* Consigne A: Actualise le passage du texte sur les Gilets jaunes en commençant par « Populisme donc, mais » et en allant jusqu'à « incarner Emmanuel Macron. ». Remplace « Emmanuel Macron » par « l'exécutif ».
* Consigne B:
Réponds à ces questions sur le texte sur les Gilets jaunes :
(i) Quels secteurs clefs des services publics y sont cités ?
(ii) Les militants de quels partis se côtoient au sein du mouvement ?
(iii) Qui entend incarner le « progressisme » ?
* Consigne C: Poursuis s'il te plaît le texte sur les Gilets jaunes à partir de l'endroit où il s'arrête.

* Page:

____

Ce qui conduit à la dimension démocratique : référendums populaires organisés de manière régulière, place de la proportionnelle dans les élections, on voit bien que la « sécession sur l’Aventin » des « Gilets jaunes » ne vise pas à la nomination de nouveaux « tribuns de la plèbe » qui échapperaient rapidement à leurs commettants, mais à l’institutionnalisation d’éléments de démocratie directe.
On pourrait placer aussi ici la prise en compte d’objectifs ou de cadres de l’action étatique, avec, on l’a vu, le renforcement des fonctions régaliennes et des services y afférant, mais encore, dans une approche typiquement française, celui des services publics dans les secteurs clefs de l’énergie ou des transports, ou les points eux aussi importants qui concernent l’organisation du territoire ou la protection de l’environnement
On ne saurait enfin faire l’impasse sur la dimension identitaire qui fait partie des revendications des « Gilets jaunes ». La défense des valeurs communautaires passe pour eux par la solidarité transgénérationnelle du régime des retraites, ou le maintien d’une protection sociale qui permette au plus démunis de vivre dignement, mais il est clairement entendu que cette solidarité se pense au sein d’un groupe auquel on ne peut appartenir par sa seule présence, même légale, sur un territoire.
2 – Un conservatisme.
Populisme donc, mais populisme conservateur, car ces revendications, portées par des éléments politiquement très dissemblables au sein d’un mouvement où le militant du Rassemblement National côtoie celui de La France Insoumise, au milieu de milliers d’autres pas ou peu politisés, ne peuvent trouver satisfaction que dans un certain conservatisme, ce qui fait de ces « Gilets jaunes » le mouvement spontané les plus opposé au « progressisme » qu’entend incarner Emmanuel Macron.

____

* Données fournies:
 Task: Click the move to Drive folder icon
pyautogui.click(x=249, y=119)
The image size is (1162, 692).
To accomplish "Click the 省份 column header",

____

* Réponse finale A:
Populisme donc, mais populisme conservateur, car ces revendications, portées par des éléments politiquement très dissemblables au sein d’un mouvement où le militant du Rassemblement National côtoie celui de La France Insoumise, au milieu de milliers d’autres pas ou peu politisés, ne peuvent trouver satisfaction que dans un certain conservatisme, ce qui fait de ces « Gilets jaunes » le mouvement spontané les plus opposé au « progressisme » qu’entend incarner l'exécutif.

* Réponse finale B:
(i) L'énergie et les transports.
(ii) Le Rassemblement National et La France Insoumise.
(iii) Emmanuel Macron.

* Réponse finale C:
On pourrait, pour caractériser ce conservatisme, prendre des exemples tirés de l’histoire. C’est ainsi, par exemple, que les revendications en termes de revenu minimum ne sont pas sans rappeler ce « juste salaire » que l’on trouve dans la doctrine sociale de l’Église et qui s’exprima dans les lois proposées sous la Troisième République par des députés monarchistes et corporatistes. Un « juste salaire » qui permet à l’individu qui travaille de vivre et de faire vivre le siens dans des conditions dignes, de pouvoir économiser assez pour devenir, dans un délai normal, propriétaire de son logement, et de mettre de côté tout autant pour faire face aux accidents de la vie que pour préparer sa retraite. Autant d’éléments qui n’existent pas quand un seul salaire ne suffit plus pour faire vivre une famille, quand nombre de Français, quand bien même s’endetteraient-ils toute leur vie, ne peuvent devenir propriétaires de leur logement, et quand des enfants seront peut-être obligatoirement mis à contribution pour permettre à leurs parents de terminer leurs jours dans un minimum de dignité.
Conservatrice aussi leur approche de la communauté justifiant leur consentement à l’impôt. Examinant leurs revendications, nombre de commentateurs croient voir une contradiction entre deux axes : les « Gilets jaunes », d’une part, souhaitent voir maintenus des avantages sociaux (la retraite à 60 ans, un régime de Sécurité sociale unifié, des aides dans les domaines du logement et de l’éducation…), tout en voulant, d’autre part, payer moins d’impôts et/ou de taxes. Ce n’est pourtant pas de payer des impôts qui les dérange, car ils ont bien conscience que, demandant une protection, ils doivent payer cette dernière. Mais encore faut-il que l’impôt ainsi prélevé serve, sinon exclusivement, au moins de manière prioritaire, le groupe social national envers lequel doit s’exprimer cette solidarité financière.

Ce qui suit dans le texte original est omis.